Durante un processo infiammatorio acuto, vengono rilasciate citochine proinfiammatorie, in particolare IL-1 (pirogena per eccellenza), TN-alfa , IL-6. Queste citochine agiscono a livello dell’ipotalamo inducendo lo stesso a produrre prostaglandine che vanno a resettare il termostato di riferimento, determinando quindi ipertermia febbrile.

Se la temperatura di riferimento (dell’ipotalamo) viene innalzata, ad esempio, da 37°C a 39°C, il nostro organismo deve arrivare immediatamente a tale temperatura. Lo farà attraverso la liberazione di energia (ATP). Quindi, la risposta sarà

  • una vasocostrizione per impedire la fuoriuscita di calore e
  • la comparsa dei brivido: attraverso la contrazione muscolare andremo a produrre calore.

Quindi, per abbassare la febbre, il paracetamolo come agisce?

Per evitare che venga innalzata la temperatura corporea, deve impedire all’ipotalamo di resettare la temperatura di riferimento, ovvero deve impedire allo stesso di produrre prostaglandine. Queste vengono prodotte attraverso una reazione enzimatica: la ciclossigenasi che trasforma l’acido arachidonico in prostaglandine.

Dunque, agisce inibendo la sintesi di prostaglandine a livello del Sistema Nervoso Centrale (ipotalamo).

Non è considerato un FANS (Antinfiammatorio Non Steroideo) in quanto è inattivato in periferia e quindi ha minore effetto sulla ciclossigenasi nei tessuti periferici.
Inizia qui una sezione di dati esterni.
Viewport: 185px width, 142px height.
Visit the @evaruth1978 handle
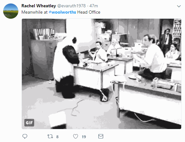pyautogui.click(x=71, y=6)
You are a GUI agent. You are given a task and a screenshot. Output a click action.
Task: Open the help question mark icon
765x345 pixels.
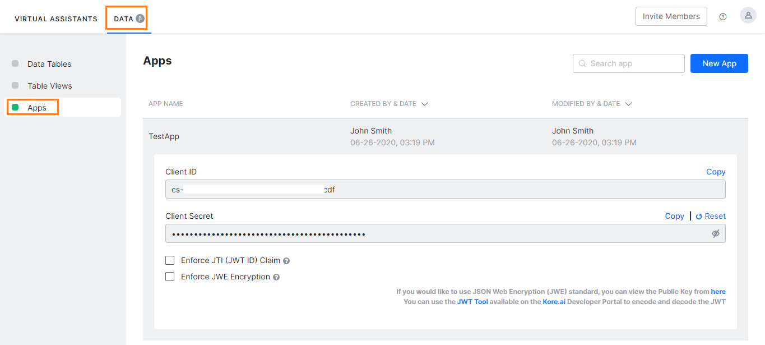pyautogui.click(x=723, y=17)
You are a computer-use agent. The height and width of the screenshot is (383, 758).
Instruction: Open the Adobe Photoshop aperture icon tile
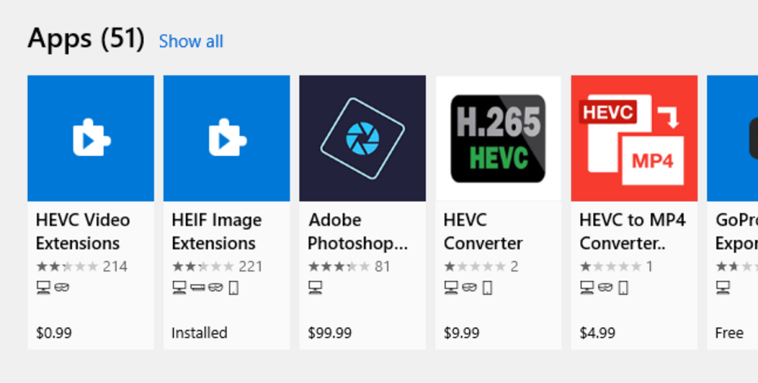(x=362, y=138)
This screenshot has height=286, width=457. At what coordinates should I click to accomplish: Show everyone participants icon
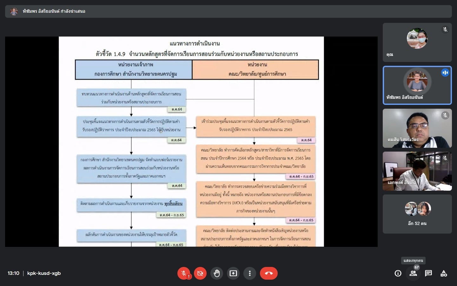coord(413,273)
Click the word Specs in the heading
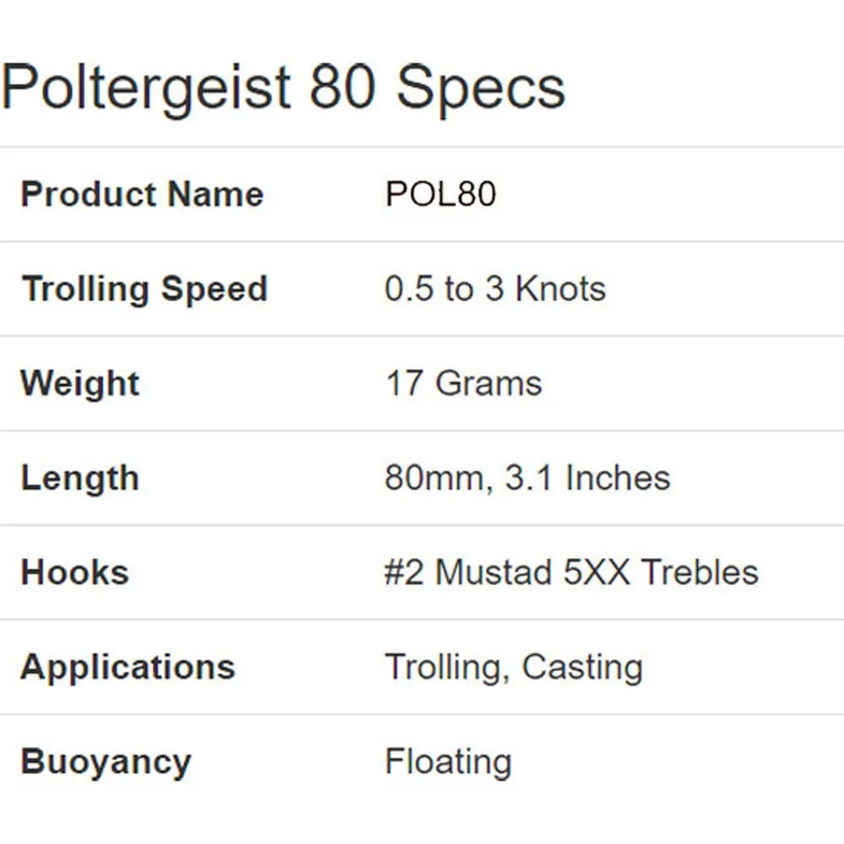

Ecco perché la sua azione antinfiammatoria è pressoché inesistente.

Fomazione di metaboliti tossici

In seguito al metabolismo, il paracetamolo viene trasformato in un metabolita tossico, il p-BQI (parabenzochinone), che può causare danno epatico.

Rischio epatotossicità

Per essere eliminato, il metabolita tossico viene coniugato con il glutatione ridotto (prodotto dal fegato).

A dosi elevate, dunque, il glutatione disponibile nel fegato si esaurisce ed il metabolita tossico si lega agli epatociti (cellule del fegato) causando epatotossicità. Come conseguenza, si può verificare necrosi epatica, una condizione molto grave e potenzialmente molto grave.

Il paracetamolo non va somministrato a pazienti con insufficienza epatica grave.

Deplezione di Glutatione

Quindi, il rischio è di incorrere in deplezione di Glutatione Ridotto (GSH), che il nostro organismo sintetizza ad opera dell’enzima glutatione reduttasi e che molto usato dai linfociti T.

Per cui, una deplezione di GSH comporta una risposta immunitaria meno efficace.

La riduzione del GSH è una condizione particolarmente grave per la risposta antiossidante e antinfiammatoria dell’individuo ed è comprensibile che il suo esaurimento sia cruciale per il peggioramento della malattia COVID-19. L’esurimento di GSH è cruciale per il peggioramento della COVID-19.

Il virus SARS-CoV-2 causa stress ossidativo (il nostro organismo produce radicali liberi per difendersi dai virus). Questo stress ossidativo potrebbe essere compensato dal glutatione ridotto (in quanto è substrato di enzimi come la glutatione perossidasi che catalizza la reazione di trasformazione di perosssido di idrogeno in acqua). Dunque, il GSH protegge la cellula da danno da parte dei radicali liberi (che arrecano danno ai lipidi, alle proteine ed al DNA).

L’uso del paracetamolo per trattare a casa i sintomi lievi della COVID-19, in particolare negli anziani con comorbilità, ha notevolmente aumentato il rischio di ricovero per dispnea da polmonite interstiziale.